The author can agree to this with restrictions. Not only did he see an already welded eland that – in an emergency situation, fired at with the only weapon available – could only be shot after six hits with the 30-06 (three of which were very well placed). He also saw an Oryx that could not be killed despite a lung hit with a 30-06 (but a 180 grain bullet).
Therefore he would agree with the restriction that the 30-06 is certainly very well suited for smaller antelopes like Impala, Bushbuck, Reedbuck and secondly in a terrain like the Bushveld of South Africa with shorter shooting distances also for larger antelopes.
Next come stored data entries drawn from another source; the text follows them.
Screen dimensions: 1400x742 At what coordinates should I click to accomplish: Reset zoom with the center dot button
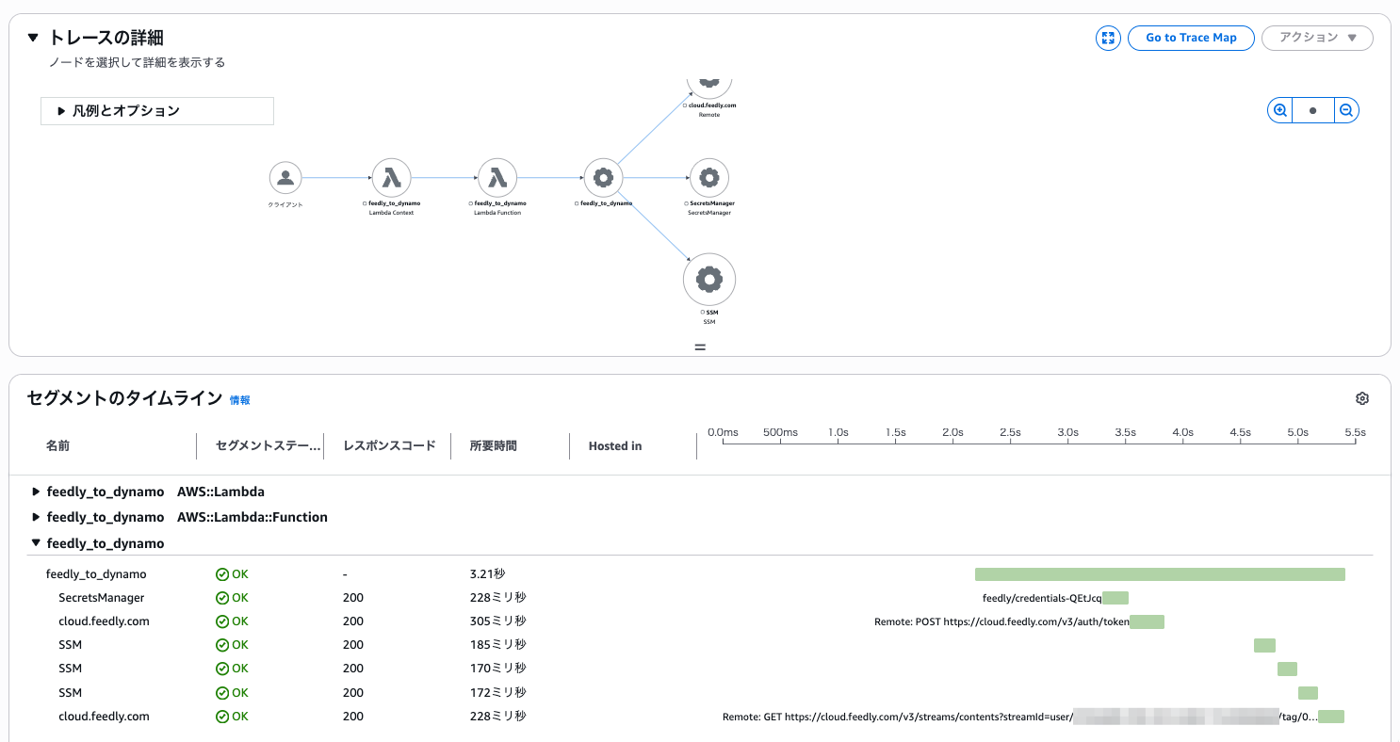click(1313, 110)
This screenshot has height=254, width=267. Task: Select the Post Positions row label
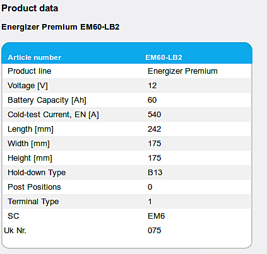coord(34,187)
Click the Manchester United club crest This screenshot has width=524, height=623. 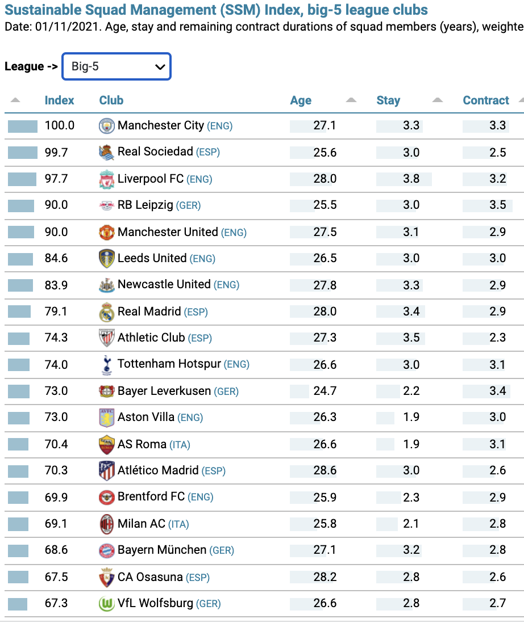[107, 232]
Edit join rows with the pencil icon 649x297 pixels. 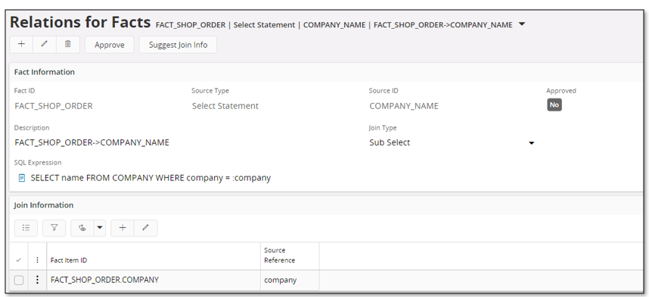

It is similar with black bears at relatively short shooting distances (i.e. at the bait and with dogs, but not with Spot and Stalk). There, the cartridge is recommended by many of the most experienced guides (as in the excellent book “Ask the Blackbear Guides”):
- Outfitter Joe Jakab says “There are many good choices, and I don’t have a favorite. Any gun that shoots a bullet over 150 grains will work well, although a heavier bullet is better. I like the 30-06, the .35 and the .45-70.”
- Outfitter Horace Lane explains “For bears, caribou, or moose, I unequivocally recommend the .30-06. It’s my personal choice and I find it really effective”.
- And Claude Turcotte adds “A 30-06 is ideal if the hunter can shoot it well.
Less specific are the men’s statements about the best shots at Schwarzbär. One recommends the Nosler partition (180 grains), another says “heavier bullets are prefarable”.
Craig Boddington, despite the hunting legends that have killed all North American game with the 30-06, says “If you could do it with a .30-06, you could probably do it more effectively with a .300 Magnum”. If it is not necessary to shoot at a distance of more than 150 m, this may be doubted.
However, one of the main reasons for him (besides the safety reserve of a stronger cartridge) is the joy of considering and handling the special weapon and ammunition for the respective hunting operation – who could not understand this?